◆ WORK INSTRUCTION:
Work out how many lines of the material below contain the word "Anuncio", then write that number alone.

◆ TASK INPUT:
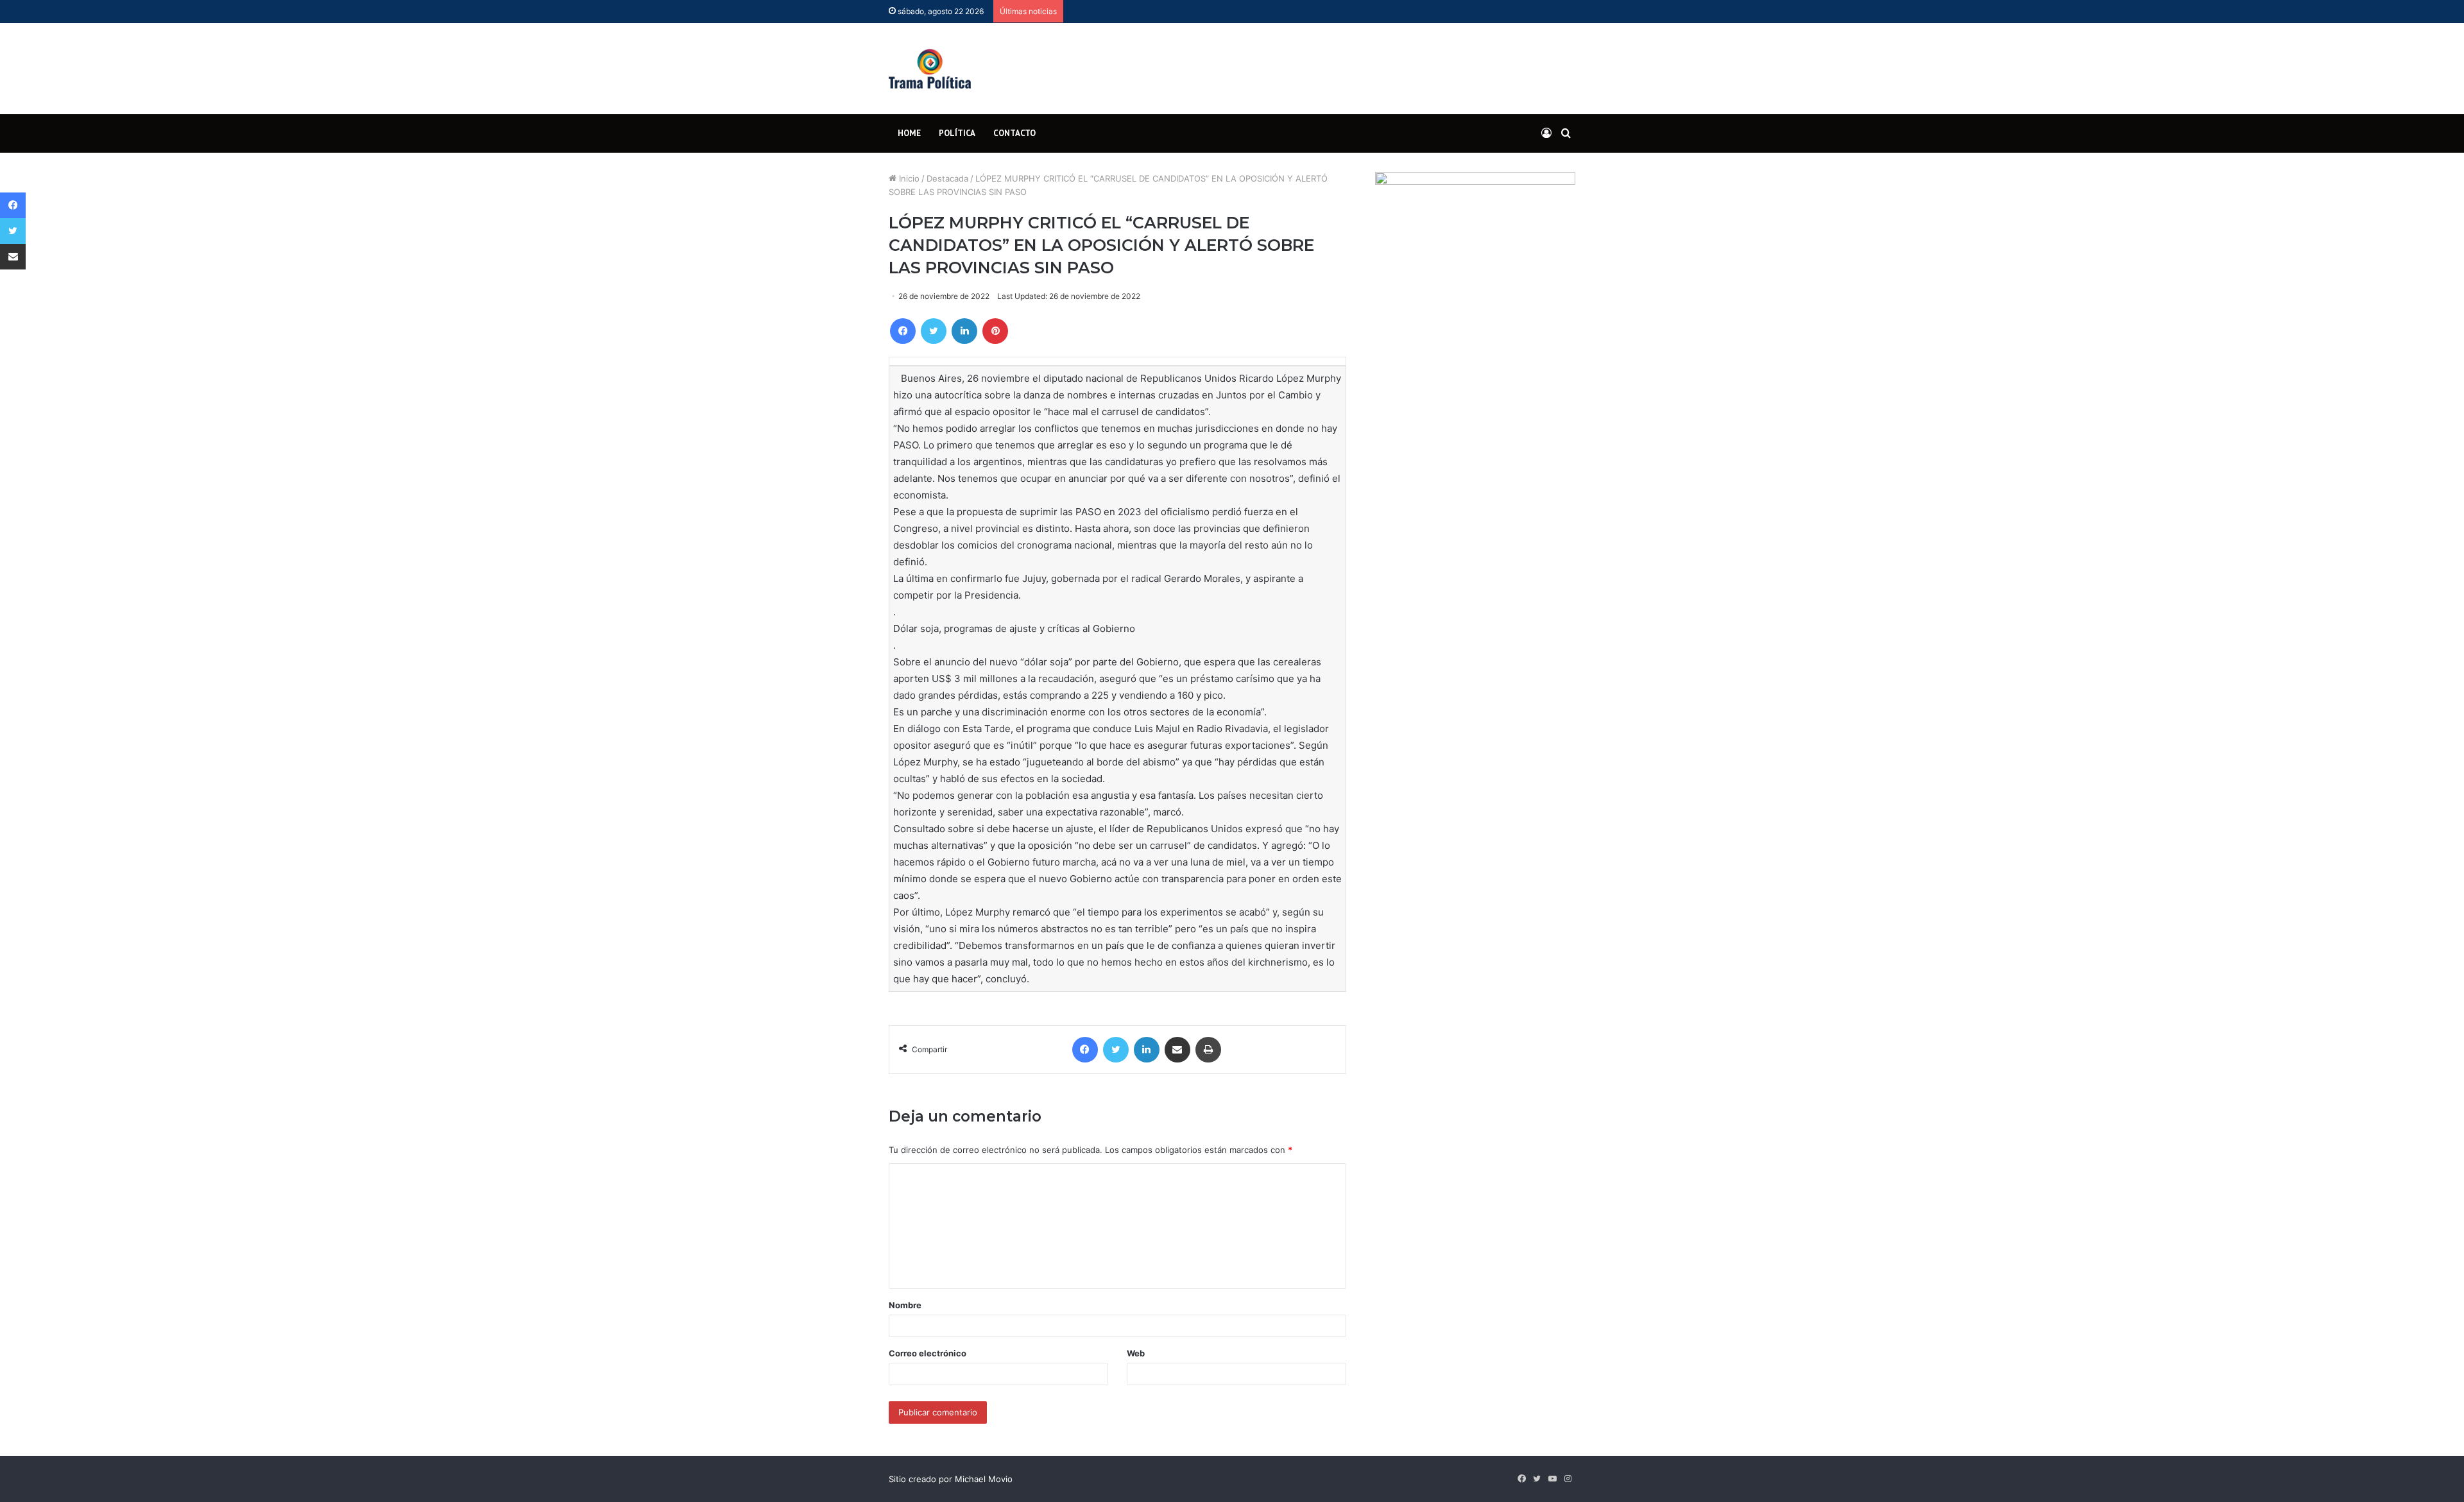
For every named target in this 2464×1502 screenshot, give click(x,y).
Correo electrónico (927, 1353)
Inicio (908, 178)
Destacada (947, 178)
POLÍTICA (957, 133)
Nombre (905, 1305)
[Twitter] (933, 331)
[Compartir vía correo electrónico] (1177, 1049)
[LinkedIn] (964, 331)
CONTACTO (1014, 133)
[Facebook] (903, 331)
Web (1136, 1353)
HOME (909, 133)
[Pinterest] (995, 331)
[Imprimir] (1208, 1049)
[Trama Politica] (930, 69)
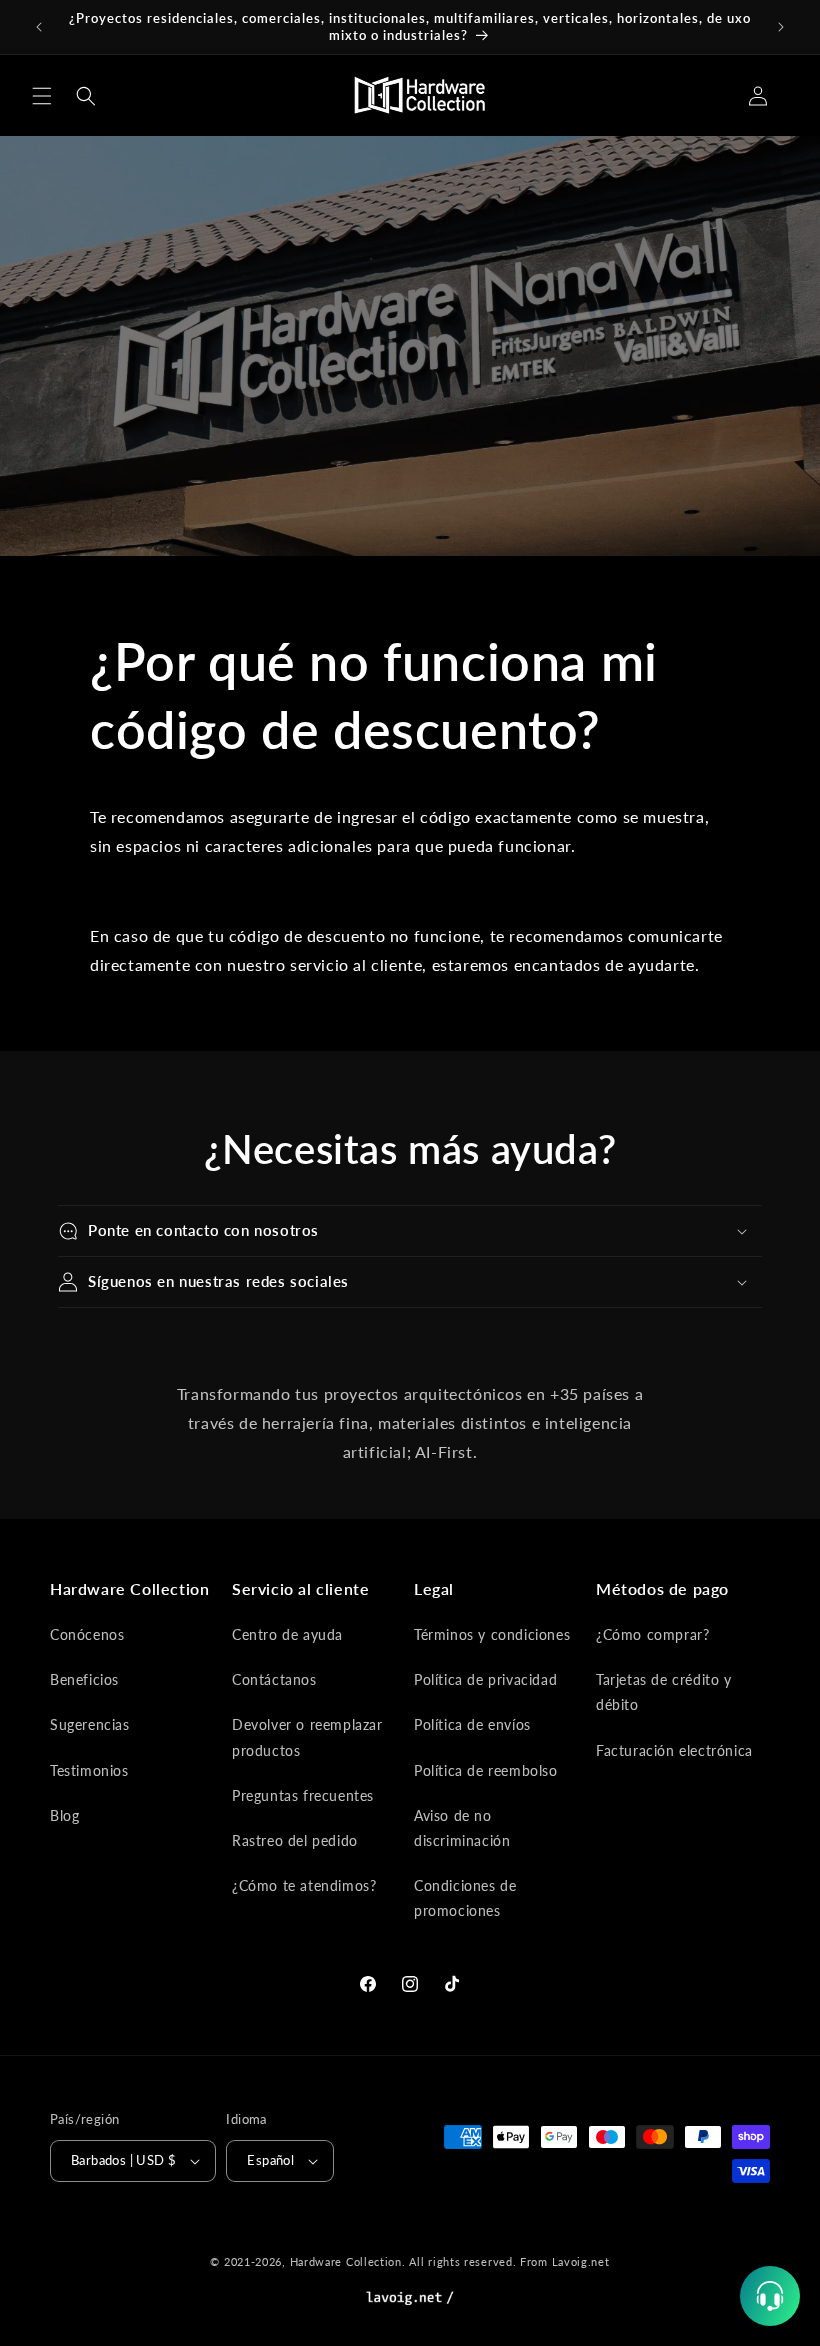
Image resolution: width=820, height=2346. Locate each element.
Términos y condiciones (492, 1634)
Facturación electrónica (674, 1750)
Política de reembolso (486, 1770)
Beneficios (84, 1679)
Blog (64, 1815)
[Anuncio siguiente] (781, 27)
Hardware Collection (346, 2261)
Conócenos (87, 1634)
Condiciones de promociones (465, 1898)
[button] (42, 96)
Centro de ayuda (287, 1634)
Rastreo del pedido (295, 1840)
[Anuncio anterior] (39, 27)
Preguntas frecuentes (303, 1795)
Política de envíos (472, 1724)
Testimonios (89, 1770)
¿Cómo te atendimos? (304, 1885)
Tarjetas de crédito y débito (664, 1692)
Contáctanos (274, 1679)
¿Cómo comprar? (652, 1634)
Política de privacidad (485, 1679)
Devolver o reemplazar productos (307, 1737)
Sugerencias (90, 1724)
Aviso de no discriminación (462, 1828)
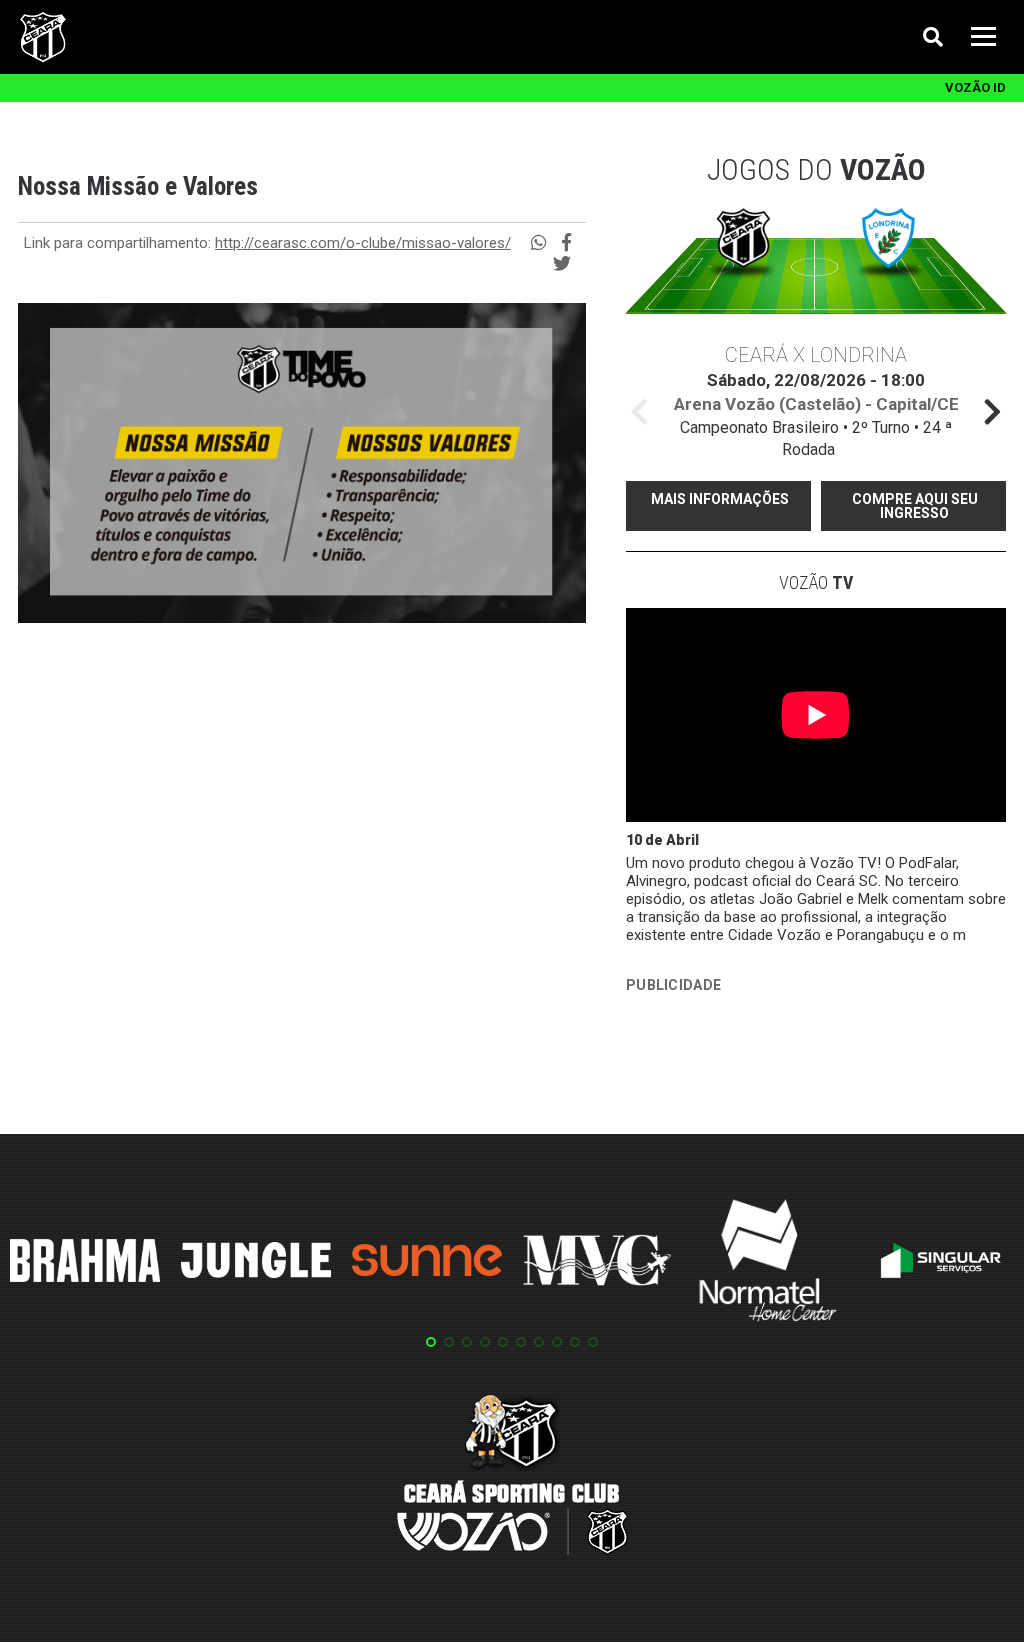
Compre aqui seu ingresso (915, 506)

◆ EXERCISE RESULT:
2